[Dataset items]
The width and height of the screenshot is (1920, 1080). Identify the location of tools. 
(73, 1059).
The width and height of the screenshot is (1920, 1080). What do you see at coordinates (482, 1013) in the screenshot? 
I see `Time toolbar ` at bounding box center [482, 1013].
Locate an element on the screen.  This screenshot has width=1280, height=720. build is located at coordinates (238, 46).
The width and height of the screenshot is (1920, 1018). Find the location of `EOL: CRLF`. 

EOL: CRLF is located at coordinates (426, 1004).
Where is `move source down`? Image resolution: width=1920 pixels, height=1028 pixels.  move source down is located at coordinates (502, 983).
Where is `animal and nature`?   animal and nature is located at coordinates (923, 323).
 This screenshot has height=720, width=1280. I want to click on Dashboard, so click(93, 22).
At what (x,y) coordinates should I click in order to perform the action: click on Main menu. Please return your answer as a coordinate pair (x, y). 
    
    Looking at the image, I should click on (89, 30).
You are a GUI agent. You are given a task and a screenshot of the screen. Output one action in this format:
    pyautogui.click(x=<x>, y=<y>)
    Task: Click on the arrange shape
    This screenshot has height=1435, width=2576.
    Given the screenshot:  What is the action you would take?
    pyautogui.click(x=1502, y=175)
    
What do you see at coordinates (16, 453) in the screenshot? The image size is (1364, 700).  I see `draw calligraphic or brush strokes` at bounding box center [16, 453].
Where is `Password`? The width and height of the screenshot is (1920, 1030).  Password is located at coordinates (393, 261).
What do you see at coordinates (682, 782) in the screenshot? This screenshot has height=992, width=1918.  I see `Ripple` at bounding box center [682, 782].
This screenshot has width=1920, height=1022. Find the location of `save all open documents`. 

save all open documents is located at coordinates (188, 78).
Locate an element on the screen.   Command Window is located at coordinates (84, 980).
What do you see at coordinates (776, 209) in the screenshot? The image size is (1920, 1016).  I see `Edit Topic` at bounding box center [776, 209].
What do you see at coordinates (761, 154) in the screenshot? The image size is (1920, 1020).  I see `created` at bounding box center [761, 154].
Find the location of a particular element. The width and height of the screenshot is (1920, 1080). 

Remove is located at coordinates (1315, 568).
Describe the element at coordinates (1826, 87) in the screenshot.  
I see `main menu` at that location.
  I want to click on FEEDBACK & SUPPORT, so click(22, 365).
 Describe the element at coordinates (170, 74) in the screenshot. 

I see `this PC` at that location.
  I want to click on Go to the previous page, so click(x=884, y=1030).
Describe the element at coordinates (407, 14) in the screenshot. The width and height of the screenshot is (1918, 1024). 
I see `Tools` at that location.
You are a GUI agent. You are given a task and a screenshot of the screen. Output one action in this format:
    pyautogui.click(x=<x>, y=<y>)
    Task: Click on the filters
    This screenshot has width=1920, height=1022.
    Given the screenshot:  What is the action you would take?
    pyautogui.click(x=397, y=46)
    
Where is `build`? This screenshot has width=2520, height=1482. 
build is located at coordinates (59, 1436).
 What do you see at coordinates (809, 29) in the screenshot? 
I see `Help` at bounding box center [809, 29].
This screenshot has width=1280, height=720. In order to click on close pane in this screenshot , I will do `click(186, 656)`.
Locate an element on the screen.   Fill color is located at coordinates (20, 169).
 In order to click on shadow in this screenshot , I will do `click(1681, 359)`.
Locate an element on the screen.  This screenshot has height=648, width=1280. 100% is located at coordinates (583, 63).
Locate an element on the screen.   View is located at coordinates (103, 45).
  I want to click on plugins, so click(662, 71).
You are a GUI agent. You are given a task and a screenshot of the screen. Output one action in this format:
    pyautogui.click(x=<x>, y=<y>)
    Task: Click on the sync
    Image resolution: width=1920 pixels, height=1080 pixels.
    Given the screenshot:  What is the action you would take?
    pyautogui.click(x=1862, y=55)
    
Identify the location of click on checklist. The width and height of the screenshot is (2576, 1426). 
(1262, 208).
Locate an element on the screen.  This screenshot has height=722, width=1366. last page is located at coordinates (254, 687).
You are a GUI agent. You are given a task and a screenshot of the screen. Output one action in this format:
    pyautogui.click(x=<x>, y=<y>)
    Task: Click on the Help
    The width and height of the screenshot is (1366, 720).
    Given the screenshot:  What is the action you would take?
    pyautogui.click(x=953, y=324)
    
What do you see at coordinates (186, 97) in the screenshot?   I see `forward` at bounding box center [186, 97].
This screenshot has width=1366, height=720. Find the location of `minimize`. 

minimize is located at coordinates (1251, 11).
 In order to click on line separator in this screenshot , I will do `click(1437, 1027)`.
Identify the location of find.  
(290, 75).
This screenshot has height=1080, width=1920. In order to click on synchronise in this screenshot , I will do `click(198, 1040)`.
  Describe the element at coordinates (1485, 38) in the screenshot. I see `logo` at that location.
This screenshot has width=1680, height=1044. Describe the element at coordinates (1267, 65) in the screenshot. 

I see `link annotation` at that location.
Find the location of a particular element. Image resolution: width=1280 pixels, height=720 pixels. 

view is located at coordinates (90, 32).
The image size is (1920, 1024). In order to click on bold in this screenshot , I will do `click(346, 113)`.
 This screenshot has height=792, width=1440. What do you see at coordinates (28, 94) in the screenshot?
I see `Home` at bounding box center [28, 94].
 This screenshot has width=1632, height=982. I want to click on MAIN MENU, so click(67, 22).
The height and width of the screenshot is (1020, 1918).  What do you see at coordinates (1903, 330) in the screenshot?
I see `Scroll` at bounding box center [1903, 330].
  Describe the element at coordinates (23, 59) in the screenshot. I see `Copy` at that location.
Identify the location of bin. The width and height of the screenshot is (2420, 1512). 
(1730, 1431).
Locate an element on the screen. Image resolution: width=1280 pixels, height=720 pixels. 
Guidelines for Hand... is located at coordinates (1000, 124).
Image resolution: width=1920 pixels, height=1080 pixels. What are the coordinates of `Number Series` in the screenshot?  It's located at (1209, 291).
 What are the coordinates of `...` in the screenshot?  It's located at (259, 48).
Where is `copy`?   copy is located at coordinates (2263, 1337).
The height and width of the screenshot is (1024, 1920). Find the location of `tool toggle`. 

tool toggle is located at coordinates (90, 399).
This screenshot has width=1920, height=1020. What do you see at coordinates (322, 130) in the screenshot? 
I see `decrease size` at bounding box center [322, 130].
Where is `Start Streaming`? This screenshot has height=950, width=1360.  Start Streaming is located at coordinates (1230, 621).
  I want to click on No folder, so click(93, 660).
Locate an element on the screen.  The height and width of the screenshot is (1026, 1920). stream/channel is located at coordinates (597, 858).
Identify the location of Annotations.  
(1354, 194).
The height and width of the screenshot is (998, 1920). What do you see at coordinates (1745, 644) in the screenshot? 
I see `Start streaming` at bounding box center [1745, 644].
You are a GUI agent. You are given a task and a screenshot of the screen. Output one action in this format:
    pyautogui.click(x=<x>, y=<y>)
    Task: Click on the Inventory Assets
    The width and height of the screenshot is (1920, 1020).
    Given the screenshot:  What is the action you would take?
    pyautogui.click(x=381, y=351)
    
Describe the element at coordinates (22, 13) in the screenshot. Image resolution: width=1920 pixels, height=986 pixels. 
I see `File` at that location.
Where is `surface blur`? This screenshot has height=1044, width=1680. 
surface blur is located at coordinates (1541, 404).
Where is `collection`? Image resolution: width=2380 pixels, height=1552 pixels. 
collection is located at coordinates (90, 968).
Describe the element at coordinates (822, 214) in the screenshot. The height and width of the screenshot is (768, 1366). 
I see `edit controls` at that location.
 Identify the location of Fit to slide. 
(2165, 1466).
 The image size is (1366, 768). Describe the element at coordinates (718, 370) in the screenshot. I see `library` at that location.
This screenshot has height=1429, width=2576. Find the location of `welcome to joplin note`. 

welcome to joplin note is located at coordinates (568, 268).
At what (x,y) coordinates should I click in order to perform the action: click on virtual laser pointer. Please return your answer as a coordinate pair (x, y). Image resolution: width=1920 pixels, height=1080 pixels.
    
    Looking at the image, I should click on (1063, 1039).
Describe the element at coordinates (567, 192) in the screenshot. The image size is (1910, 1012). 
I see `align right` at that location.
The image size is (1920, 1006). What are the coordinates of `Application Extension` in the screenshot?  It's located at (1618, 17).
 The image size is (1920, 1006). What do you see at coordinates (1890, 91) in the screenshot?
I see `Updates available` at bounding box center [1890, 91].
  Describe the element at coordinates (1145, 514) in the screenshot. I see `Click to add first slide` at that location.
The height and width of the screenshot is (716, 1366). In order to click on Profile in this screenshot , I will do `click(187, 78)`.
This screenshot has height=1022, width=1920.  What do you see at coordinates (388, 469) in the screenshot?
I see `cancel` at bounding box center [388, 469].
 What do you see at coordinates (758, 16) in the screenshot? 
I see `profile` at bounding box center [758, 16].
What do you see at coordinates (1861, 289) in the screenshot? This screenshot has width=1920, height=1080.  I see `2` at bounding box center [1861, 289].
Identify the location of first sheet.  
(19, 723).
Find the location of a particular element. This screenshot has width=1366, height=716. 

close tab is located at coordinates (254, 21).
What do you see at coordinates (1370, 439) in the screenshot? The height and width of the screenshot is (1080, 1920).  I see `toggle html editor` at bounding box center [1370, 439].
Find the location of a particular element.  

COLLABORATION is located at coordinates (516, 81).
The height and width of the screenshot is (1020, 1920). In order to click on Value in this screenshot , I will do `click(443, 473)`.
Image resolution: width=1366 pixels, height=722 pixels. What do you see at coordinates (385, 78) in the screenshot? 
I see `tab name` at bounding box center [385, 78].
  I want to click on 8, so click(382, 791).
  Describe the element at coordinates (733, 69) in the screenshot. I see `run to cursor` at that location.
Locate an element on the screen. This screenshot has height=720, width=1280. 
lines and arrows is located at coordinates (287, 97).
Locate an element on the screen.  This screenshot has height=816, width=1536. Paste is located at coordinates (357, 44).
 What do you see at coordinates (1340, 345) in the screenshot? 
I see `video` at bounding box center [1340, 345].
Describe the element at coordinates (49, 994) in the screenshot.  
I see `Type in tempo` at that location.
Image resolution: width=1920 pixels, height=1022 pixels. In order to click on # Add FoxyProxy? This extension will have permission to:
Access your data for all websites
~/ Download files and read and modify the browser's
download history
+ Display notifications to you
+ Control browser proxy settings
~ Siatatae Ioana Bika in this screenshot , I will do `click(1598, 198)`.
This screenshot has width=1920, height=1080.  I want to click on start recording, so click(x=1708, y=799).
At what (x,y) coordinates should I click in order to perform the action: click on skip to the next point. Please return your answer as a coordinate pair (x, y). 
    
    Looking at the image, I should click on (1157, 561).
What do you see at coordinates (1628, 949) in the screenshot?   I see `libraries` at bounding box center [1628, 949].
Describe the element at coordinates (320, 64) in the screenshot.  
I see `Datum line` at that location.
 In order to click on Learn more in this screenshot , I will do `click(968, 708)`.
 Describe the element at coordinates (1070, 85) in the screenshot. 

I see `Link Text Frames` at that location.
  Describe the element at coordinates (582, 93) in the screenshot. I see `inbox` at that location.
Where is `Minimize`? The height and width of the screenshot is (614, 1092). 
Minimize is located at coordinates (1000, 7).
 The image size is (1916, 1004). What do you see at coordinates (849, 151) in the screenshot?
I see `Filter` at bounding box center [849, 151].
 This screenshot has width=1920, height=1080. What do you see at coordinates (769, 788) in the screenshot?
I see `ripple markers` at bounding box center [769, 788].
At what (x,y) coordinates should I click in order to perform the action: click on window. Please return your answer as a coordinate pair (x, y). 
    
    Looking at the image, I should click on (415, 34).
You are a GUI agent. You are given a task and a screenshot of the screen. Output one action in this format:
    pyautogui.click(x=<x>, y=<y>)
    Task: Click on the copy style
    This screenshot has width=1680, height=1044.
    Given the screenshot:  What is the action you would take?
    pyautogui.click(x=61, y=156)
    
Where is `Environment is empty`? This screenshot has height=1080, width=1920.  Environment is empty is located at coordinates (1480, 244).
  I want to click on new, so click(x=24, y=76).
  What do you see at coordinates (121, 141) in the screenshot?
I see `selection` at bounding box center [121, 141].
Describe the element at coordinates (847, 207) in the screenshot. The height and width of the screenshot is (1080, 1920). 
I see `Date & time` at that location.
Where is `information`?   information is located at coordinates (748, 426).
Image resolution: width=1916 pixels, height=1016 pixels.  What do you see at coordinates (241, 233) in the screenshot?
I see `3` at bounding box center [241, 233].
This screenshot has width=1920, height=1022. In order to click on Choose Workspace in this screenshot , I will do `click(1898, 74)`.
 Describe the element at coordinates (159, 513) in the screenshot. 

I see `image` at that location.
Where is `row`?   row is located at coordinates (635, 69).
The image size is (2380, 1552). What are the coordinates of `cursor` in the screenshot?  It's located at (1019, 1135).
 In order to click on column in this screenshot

EXERCISE: Copy out the lines of data verbatim, starting at the line containing "coordinates (84, 980)." and ending at the line containing "I want to click on Go".

EXERCISE RESULT:
Locate an element on the screen.   Command Window is located at coordinates (84, 980).
What do you see at coordinates (776, 209) in the screenshot? The image size is (1920, 1016).  I see `Edit Topic` at bounding box center [776, 209].
What do you see at coordinates (761, 154) in the screenshot? The image size is (1920, 1020).  I see `created` at bounding box center [761, 154].
Find the location of a particular element. The width and height of the screenshot is (1920, 1080). 

Remove is located at coordinates (1315, 568).
Describe the element at coordinates (1826, 87) in the screenshot.  
I see `main menu` at that location.
  I want to click on FEEDBACK & SUPPORT, so click(22, 365).
 Describe the element at coordinates (170, 74) in the screenshot. 

I see `this PC` at that location.
  I want to click on Go to the previous page, so click(x=884, y=1030).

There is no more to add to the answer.